Tuesday, July 1, 2008

Kari

An important and painful milestone just passed in my life: the first anniversary of my friend Kari's and her daughter Keira's deaths. I could list all of Kari's wonderful accomplishments and traits. It would take a really long time and a long list of awards and adjectives somehow seems to diminish the person she truly was. Suffice it to say, she personified the best in "teacher", "friend", and "Christian". These labels can mean many things, but on her, they were exemplary. I was honored to work along side her as a professional and to live beside her, however truncated, as her friend. Her memorial service was painfully beautiful and while I sobbed through the whole thing, was one of the most worshipful events I have ever experienced. My heart still breaks for Matt as he deals with the loss of both his wife and daughter, pain I can't even begin to imagine, and, if I am honest, don't even want to contemplate. I can say her name and I can see her name in my phone (still!) without tearing up, but the tears are just behind a thin veil; not visible at first pass, but not all that hard to conjure up either. I'm not ignoring the promise that was the life of a nearly-two-year-old. My chest contracts at the thought - my own baby boy is only 4 months younger than Keira and that whole thing is way too close to home to delve into. I am grateful that neither she nor Kari appeared to suffer and I am comforted by the fact that I will see them both again one day. I still miss you, dear friend. Until we meet again...

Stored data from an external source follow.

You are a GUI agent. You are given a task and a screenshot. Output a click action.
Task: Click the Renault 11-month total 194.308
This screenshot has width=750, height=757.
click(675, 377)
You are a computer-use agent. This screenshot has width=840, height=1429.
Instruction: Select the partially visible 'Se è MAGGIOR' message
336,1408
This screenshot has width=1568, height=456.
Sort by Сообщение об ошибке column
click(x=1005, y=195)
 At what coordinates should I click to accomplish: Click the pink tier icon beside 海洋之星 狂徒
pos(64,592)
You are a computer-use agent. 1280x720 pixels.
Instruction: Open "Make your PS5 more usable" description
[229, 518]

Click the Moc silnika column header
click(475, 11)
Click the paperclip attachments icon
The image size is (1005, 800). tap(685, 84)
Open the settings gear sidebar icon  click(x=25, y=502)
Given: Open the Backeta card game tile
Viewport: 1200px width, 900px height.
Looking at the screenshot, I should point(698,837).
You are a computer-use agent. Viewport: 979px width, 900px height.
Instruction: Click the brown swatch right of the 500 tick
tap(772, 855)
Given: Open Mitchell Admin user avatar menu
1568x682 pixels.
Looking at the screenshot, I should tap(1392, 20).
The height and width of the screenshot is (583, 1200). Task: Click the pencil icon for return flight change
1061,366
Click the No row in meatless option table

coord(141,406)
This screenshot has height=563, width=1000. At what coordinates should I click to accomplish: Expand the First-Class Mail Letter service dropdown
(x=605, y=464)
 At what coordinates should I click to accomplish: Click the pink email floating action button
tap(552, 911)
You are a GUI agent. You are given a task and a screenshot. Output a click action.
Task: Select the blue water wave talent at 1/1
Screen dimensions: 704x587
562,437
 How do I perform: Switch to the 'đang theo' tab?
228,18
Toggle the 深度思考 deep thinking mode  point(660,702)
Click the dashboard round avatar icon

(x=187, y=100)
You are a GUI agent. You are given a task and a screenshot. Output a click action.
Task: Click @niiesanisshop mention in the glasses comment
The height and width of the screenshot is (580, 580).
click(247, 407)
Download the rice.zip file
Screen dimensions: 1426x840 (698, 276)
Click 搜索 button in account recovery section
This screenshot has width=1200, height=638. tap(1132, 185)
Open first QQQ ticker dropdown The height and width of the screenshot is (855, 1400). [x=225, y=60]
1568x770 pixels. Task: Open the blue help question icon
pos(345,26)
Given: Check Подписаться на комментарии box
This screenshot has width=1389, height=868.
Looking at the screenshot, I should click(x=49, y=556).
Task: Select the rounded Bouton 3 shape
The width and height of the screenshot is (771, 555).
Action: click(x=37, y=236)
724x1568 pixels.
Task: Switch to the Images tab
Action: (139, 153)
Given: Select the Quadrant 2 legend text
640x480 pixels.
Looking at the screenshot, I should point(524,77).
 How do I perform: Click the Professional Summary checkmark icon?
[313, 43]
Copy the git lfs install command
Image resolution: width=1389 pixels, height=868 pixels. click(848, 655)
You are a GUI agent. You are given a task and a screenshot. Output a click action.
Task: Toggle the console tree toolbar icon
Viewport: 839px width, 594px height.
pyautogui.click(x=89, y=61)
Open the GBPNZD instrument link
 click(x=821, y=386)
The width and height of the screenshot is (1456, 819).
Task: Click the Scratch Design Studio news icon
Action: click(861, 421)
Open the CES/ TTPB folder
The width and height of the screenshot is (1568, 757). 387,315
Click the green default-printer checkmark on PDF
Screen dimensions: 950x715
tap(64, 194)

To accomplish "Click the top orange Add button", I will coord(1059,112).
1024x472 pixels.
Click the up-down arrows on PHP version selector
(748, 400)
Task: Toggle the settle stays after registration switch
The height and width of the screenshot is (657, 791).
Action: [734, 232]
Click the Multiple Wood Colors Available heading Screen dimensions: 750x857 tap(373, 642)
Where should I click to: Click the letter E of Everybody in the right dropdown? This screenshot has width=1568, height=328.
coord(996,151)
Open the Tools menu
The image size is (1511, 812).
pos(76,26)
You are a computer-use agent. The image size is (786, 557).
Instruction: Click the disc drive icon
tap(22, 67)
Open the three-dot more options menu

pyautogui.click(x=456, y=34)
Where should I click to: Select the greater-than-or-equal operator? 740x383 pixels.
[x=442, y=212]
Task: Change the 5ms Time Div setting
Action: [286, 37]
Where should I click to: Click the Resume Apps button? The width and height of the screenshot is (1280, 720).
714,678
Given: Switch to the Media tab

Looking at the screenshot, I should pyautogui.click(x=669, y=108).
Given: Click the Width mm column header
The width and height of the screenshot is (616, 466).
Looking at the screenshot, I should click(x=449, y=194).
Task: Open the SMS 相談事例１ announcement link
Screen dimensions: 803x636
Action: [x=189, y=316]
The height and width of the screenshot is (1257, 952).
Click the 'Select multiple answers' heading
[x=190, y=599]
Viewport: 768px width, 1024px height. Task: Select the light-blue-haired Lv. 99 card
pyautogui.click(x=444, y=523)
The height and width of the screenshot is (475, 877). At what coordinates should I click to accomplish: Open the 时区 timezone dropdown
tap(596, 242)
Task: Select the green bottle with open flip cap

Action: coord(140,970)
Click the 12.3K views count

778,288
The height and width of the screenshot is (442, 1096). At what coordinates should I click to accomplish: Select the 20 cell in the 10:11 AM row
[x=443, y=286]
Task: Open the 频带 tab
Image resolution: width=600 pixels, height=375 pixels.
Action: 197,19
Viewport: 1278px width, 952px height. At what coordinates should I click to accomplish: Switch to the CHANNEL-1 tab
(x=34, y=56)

These are the lyrics to a hauntingly beautiful song by Kenny Chesney.
Who You'd Be Today
Sunny days seem to hurt the most.
I wear the pain like a heavy coat.
I feel you everywhere I go.
I see your smile, I see your face.
I hear you laughing in the rain.
I still can't believe you're gone.
It ain't fair you died too young
Like a story that had just begun
But death tore the pages all away.
God knows how I miss you
All the hell that I've been through,
Just knowing no one could take your place

Sometimes I wonder who you'd be today.
Would you see the world, would you chase your dreams
Settle down with a family?
I wonder what would you name your babies.
Some days the sky's so blue
I feel like I can talk to you.
I know it might sound crazy.
It ain't fair you died too young
Like a story that had just begun
But death tore the pages all away.
God knows how I miss you.
All the hell that I've been through
Just knowing no one could take your place.
Sometimes I wonder who you'd be today.
Today, today, today
Today, today, today

Sunny days seem to hurt the most.
I wear the pain like a heavy coat.
The only thing that gives me hope
Is I know I'll see you again someday.